Chang published an excerpt from the book, which debuts next month, on Vanity Fair today.
“These sex parties happen so often among the premier V.C. and founder crowd that this isn’t a scandal or even really a secret, I’ve been told; it’s a lifestyle choice,” Chang writes. “This isn’t Prohibition or the McCarthy era, people remind me; it’s Silicon Valley in the 21st century. No one has been forced to attend, and they’re not hiding anything, not even if they’re married or in a committed relationship. They’re just being discreet in the real world. Many guests are invited as couples—husbands and wives, boyfriends and girlfriends—because open relationships are the new normal.”
Chang later writes that “great companies don’t spring magically to life when a nerd gets laid three times in a row. Great companies are built in the office, with hard work put in by a team. The problem is that weekend views of women as sex pawns and founder hounders can’t help but affect weekday views of women as colleagues, entrepreneurs, and peers.”
Chang was in Seattle this past October where she moderated “The VC View” panel at the GeekWire Summit. She spoke with three leading venture capitalists — Rebecca Lynn of Canvas Ventures, Julie Sandler of Pioneer Square Labs and Sarah Tavel of Benchmark — about a variety of topics, including recent published stories that revealed sexual harassment issues within the tech industry.
The investors agreed that these problems have been going on for a while, but are now coming into the public view.
“It’s gone from whispers in the private sphere that stay in the private sphere, to being ones that crossover into the public sphere and become known,” Tavel said.
Chang noted to the crowd that “this is not a women in tech panel or a diversity panel,” but rather a “panel about the future of innovation.” She asked the panelists how the culture can change, particularly with discrimination, so that more women “can get to the top.” Here are edited excerpts from their responses:
Rebecca Lynn: “My answer for this is always lead by example.
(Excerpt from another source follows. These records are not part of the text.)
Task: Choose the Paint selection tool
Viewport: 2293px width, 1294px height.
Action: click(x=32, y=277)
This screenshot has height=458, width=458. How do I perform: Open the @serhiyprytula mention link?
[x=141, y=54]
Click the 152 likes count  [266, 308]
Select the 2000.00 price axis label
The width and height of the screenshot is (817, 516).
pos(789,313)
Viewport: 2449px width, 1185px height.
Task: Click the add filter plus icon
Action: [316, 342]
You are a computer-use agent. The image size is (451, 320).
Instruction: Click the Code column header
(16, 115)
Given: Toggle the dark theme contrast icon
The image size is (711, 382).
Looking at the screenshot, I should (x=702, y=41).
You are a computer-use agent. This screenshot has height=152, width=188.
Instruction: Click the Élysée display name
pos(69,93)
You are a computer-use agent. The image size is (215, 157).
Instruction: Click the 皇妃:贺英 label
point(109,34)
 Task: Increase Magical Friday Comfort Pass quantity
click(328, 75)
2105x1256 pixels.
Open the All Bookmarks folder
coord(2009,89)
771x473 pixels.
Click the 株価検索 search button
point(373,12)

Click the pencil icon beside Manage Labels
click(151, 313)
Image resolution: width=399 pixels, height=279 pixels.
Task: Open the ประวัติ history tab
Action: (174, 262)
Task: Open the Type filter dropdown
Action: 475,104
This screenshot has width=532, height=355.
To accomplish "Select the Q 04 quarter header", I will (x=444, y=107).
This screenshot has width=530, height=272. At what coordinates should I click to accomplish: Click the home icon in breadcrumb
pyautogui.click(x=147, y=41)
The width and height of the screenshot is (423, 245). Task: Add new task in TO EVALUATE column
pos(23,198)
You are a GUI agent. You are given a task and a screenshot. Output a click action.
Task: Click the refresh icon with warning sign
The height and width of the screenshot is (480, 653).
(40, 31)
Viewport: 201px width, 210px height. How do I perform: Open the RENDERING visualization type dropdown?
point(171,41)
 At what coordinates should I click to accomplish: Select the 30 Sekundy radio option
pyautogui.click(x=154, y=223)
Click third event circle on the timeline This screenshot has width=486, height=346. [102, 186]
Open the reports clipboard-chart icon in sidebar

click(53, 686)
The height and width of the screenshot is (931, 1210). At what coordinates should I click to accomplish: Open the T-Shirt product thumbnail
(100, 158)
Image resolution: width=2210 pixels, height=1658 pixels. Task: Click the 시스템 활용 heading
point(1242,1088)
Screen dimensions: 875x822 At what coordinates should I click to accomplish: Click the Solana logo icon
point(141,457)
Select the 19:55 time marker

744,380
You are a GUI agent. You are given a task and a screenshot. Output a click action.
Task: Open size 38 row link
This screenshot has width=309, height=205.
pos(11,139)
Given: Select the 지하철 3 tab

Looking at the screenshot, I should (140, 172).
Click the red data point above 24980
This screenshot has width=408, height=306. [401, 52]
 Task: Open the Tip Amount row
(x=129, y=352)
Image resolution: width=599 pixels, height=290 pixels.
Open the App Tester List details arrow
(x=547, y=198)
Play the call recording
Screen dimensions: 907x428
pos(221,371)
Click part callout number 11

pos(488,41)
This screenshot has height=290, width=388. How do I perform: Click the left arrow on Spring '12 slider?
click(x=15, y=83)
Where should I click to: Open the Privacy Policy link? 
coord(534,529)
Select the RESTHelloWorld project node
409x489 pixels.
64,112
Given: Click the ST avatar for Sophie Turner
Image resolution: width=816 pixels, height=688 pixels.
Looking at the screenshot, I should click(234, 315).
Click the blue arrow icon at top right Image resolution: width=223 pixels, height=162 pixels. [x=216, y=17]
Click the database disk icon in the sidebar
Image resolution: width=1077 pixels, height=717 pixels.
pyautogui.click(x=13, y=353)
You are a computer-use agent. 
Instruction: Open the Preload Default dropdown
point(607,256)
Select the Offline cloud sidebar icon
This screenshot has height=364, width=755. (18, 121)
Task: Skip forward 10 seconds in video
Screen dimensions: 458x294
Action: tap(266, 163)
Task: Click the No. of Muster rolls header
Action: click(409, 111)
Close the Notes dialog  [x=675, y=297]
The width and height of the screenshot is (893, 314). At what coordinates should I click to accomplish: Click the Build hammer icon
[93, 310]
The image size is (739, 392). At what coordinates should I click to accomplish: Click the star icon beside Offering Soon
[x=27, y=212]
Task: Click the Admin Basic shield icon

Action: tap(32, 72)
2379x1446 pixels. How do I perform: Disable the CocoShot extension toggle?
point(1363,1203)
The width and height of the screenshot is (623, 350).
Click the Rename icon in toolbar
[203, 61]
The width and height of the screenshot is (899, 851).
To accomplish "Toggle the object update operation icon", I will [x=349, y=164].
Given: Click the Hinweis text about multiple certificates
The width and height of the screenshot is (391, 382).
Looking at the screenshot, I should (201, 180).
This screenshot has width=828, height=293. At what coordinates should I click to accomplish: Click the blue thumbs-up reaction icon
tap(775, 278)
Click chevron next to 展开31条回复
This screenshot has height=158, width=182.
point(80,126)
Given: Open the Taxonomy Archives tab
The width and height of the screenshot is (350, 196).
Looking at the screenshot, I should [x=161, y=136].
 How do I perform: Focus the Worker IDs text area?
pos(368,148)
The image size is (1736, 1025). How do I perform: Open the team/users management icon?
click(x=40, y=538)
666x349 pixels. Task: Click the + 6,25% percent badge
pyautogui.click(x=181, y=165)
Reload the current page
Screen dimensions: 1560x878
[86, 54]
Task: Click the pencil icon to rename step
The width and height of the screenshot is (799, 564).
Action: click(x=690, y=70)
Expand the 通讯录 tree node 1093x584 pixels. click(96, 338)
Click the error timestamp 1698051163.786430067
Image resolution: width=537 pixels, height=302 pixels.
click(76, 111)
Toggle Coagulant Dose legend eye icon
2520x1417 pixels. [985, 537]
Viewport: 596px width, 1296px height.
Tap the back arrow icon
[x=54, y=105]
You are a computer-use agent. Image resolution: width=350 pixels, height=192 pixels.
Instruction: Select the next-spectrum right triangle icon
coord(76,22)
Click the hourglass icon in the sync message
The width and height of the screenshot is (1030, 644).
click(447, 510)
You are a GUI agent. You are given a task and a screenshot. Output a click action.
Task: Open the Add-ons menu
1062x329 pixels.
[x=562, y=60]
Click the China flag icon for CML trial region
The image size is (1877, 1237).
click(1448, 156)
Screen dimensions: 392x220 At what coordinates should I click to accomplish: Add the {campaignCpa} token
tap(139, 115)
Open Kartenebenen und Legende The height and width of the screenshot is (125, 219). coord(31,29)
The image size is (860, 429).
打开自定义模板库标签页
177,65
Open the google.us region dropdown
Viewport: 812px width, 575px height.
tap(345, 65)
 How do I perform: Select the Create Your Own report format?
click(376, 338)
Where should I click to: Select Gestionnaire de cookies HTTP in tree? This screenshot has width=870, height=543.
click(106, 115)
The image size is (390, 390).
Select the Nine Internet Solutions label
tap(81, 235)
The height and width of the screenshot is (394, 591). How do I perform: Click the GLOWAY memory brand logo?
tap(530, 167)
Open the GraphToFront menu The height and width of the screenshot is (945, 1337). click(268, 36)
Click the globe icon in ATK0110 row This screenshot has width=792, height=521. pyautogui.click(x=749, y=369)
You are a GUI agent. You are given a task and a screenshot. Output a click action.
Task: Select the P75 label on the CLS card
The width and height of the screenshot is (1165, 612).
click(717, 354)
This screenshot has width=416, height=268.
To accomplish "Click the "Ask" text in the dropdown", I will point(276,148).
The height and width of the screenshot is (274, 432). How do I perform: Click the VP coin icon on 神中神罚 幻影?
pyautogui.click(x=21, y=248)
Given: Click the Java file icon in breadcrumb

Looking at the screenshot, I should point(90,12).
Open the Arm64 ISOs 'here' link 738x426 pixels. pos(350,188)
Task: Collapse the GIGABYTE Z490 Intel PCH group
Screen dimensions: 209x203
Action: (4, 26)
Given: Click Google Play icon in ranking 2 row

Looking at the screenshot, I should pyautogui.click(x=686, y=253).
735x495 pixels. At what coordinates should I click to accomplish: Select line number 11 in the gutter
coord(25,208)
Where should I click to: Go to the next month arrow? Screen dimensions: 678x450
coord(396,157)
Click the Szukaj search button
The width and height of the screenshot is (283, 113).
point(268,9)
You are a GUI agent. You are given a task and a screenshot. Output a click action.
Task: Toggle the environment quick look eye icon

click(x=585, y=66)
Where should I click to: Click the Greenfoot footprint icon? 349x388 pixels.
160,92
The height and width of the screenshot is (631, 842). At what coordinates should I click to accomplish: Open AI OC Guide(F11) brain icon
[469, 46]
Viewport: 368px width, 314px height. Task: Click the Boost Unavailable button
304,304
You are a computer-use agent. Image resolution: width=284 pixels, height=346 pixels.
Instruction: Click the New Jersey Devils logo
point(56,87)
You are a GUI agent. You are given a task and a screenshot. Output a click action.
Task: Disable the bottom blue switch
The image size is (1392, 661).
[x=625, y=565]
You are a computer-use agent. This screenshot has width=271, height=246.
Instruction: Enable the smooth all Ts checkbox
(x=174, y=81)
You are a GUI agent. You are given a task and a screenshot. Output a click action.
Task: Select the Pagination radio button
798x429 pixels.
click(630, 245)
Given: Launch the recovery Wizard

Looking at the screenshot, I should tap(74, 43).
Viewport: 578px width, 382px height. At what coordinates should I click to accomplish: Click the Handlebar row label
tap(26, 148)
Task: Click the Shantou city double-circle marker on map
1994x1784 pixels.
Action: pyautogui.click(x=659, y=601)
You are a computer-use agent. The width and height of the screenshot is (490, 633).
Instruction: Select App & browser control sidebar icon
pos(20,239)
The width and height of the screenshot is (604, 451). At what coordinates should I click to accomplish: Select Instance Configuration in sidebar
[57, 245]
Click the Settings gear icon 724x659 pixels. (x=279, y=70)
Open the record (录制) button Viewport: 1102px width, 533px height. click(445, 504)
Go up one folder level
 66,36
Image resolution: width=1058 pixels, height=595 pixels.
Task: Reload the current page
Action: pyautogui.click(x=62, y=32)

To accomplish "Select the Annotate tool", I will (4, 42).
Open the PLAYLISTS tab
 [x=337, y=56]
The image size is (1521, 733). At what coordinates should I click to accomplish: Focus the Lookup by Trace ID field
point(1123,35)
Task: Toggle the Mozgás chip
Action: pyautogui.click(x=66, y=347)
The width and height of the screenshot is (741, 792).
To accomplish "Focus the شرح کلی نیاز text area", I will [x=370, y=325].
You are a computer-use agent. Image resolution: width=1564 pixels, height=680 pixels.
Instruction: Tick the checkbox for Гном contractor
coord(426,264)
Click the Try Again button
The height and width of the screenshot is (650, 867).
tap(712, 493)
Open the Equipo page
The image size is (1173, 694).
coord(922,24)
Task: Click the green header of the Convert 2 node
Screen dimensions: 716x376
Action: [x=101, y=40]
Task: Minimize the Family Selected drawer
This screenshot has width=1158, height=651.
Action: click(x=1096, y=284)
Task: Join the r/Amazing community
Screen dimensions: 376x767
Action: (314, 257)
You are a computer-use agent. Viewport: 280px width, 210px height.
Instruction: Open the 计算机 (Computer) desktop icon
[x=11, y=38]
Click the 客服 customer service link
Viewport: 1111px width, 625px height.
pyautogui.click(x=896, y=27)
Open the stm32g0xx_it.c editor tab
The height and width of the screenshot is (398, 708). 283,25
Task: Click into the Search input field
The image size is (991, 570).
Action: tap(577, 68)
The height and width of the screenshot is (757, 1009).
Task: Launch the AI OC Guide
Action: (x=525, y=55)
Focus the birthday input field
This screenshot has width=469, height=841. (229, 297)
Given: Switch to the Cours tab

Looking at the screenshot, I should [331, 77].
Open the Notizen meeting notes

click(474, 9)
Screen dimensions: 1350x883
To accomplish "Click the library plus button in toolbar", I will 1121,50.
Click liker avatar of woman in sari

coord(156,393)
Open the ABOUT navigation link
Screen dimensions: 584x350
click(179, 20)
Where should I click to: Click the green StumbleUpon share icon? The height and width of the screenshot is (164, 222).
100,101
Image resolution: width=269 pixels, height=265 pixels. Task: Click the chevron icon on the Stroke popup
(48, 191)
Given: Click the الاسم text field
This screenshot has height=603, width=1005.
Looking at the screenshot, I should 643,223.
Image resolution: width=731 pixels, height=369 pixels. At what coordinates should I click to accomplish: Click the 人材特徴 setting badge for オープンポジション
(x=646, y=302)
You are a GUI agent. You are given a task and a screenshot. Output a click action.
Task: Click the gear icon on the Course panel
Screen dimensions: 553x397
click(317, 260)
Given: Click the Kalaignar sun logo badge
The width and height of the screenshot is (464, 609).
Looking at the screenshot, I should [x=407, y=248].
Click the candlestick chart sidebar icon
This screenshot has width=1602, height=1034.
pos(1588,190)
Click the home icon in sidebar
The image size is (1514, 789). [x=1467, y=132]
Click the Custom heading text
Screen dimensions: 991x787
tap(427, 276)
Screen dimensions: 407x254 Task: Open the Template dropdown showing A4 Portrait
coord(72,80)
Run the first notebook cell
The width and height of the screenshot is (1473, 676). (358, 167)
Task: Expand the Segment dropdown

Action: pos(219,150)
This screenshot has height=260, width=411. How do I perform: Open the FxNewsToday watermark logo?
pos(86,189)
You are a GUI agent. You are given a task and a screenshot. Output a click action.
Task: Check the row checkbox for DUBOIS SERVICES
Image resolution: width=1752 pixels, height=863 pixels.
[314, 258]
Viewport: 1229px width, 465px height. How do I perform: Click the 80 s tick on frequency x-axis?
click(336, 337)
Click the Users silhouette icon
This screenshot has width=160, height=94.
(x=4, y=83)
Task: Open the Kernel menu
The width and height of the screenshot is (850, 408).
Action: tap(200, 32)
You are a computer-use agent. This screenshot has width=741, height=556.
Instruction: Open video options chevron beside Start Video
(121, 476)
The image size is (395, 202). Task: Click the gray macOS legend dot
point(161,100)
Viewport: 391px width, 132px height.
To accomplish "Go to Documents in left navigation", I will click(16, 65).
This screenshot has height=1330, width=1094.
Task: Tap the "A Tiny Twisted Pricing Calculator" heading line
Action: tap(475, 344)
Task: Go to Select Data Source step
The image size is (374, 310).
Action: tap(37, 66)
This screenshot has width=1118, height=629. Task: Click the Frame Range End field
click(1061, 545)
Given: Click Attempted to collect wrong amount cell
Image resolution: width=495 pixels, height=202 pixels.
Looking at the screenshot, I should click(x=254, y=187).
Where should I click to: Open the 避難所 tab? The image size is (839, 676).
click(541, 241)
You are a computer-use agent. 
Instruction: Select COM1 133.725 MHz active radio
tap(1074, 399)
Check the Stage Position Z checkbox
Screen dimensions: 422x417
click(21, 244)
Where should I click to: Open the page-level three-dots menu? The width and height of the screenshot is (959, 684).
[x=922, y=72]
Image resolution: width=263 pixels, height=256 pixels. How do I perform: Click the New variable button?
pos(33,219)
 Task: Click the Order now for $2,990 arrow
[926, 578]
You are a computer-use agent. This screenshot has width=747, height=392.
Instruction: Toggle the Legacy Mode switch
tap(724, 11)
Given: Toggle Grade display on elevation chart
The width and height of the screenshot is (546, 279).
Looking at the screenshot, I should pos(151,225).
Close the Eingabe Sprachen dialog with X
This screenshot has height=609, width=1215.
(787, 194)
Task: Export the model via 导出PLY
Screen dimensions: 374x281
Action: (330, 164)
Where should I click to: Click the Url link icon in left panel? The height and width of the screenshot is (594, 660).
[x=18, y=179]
I have young daughters, 11 and 4, and a lot of it is expectation setting and role models. I was just looking at a book outside and I’m sure it is great, but it was all about rebellious girls and the examples weren’t world leaders and things like that. We just don’t have enough of those examples yet. So I think what we have to continue to do is lead by example wherever we have the chance. It’s for our boys, too. I have a 7-year-old son and when I was in The Wall Street Journal, he whipped it out and took it to school. He was so proud and it was the cutest thing in the world. It’s important to not forget the boys. It’s really them at the end of the day who will speak up — like, ‘hey that’s not cool, that’s my sister.’ That kind of behavior is what we have to reward.”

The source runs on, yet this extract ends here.